There is one more important key term for understanding the legalities surrounding Bitcoin, legal tender. Legal tender can be used to extinguish public or private debts and a creditor is required to accept legal tender for the settlement of a debt. Bitcoin is an option for merchants (with a number of benefits including lower transaction fees) but it is not required. Why does this distinction matter? By saying Bitcoin is not legal tender we avoid many issues that come with being real currency, including enforcement actions for interfering with Congress’ rights regarding money.
What bothers people about Bitcoin?
The first time most people heard of Bitcoin was in relation to crime and the Silk Road. In 2011, Gawker published an article about “The Underground Website Where You Can Buy Any Drug Imaginable”. By Bitcoin’s description in this article as “the online equivalent of a brown paper bag of cash”, concerns about money laundering were understandable. Senators Charles Schumer and Joe Manchin requested an investigation back in 2011 and as recently as February, 2014 were still seeking to have Bitcoin banned.

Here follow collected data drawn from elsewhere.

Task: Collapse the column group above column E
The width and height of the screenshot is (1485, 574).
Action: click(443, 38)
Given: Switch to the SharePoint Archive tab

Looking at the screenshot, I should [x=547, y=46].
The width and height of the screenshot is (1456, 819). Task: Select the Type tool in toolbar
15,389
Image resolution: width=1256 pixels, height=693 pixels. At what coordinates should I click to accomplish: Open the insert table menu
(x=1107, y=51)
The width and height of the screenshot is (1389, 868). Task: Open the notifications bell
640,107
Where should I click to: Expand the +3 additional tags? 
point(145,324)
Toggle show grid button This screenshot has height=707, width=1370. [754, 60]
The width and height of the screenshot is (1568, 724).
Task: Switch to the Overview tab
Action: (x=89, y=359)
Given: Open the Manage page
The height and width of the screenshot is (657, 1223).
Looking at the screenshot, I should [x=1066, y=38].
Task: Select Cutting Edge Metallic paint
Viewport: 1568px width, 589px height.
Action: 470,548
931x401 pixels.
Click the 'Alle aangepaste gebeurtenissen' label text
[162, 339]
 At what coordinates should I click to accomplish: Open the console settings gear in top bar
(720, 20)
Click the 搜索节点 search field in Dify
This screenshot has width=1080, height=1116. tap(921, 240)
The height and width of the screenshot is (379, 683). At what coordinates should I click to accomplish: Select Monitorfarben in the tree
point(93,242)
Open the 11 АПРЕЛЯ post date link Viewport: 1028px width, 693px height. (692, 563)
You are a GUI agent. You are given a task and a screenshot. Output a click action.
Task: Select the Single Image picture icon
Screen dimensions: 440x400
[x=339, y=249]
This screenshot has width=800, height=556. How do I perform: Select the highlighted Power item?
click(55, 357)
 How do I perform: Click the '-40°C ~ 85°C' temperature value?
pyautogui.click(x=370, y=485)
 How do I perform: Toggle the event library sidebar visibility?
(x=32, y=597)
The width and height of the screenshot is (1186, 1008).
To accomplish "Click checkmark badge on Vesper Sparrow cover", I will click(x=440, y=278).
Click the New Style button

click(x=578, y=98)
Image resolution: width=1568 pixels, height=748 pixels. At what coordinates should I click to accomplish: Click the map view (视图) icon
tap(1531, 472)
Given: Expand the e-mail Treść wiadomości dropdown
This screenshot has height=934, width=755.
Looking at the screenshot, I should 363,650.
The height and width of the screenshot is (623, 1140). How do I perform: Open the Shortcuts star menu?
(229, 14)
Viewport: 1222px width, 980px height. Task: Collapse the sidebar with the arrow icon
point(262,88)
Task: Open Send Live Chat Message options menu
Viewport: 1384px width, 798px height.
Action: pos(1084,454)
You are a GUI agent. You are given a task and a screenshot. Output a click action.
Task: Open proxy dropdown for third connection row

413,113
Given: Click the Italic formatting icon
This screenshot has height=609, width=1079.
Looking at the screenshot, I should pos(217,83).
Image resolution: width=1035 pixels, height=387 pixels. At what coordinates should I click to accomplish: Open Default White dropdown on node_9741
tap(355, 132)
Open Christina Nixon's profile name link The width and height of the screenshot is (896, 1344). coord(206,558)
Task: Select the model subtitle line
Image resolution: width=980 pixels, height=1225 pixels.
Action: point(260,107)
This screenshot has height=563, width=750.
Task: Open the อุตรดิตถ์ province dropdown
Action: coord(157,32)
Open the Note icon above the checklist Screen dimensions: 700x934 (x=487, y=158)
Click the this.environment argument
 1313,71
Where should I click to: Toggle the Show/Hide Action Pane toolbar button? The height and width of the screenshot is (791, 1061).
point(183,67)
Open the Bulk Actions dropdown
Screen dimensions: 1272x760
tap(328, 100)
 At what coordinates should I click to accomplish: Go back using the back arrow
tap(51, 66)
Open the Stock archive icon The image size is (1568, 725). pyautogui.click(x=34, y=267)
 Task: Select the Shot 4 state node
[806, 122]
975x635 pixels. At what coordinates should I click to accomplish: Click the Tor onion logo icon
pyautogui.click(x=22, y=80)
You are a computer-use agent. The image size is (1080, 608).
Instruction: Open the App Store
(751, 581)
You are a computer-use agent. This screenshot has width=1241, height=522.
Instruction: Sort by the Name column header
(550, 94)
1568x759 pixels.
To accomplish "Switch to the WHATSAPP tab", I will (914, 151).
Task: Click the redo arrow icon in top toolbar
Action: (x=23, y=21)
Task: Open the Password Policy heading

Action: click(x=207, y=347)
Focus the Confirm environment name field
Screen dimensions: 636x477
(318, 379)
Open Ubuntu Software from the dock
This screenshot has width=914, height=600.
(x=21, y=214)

However, Bitcoin is not anonymous. It is actually pseudonymous. To understand this, let’s start with the Gawker article author’s assertion that Bitcoin is like cash. Cash can be completely anonymous. It can be used to buy something at a store and, unlike using a bank card that ties name to the purchase, a cash transaction cannot easily be linked to an individual. But is Bitcoin the digital equivalent of cash? Though the possession of Bitcoin can be anonymous, each Bitcoin transaction is recorded in a public log, the block chain and scholars have shown that, though transaction numbers and not names are listed, network analysis allows tracking back to the user. This means the individual’s identity can be disguised, pseudonymous, but they are not anonymous.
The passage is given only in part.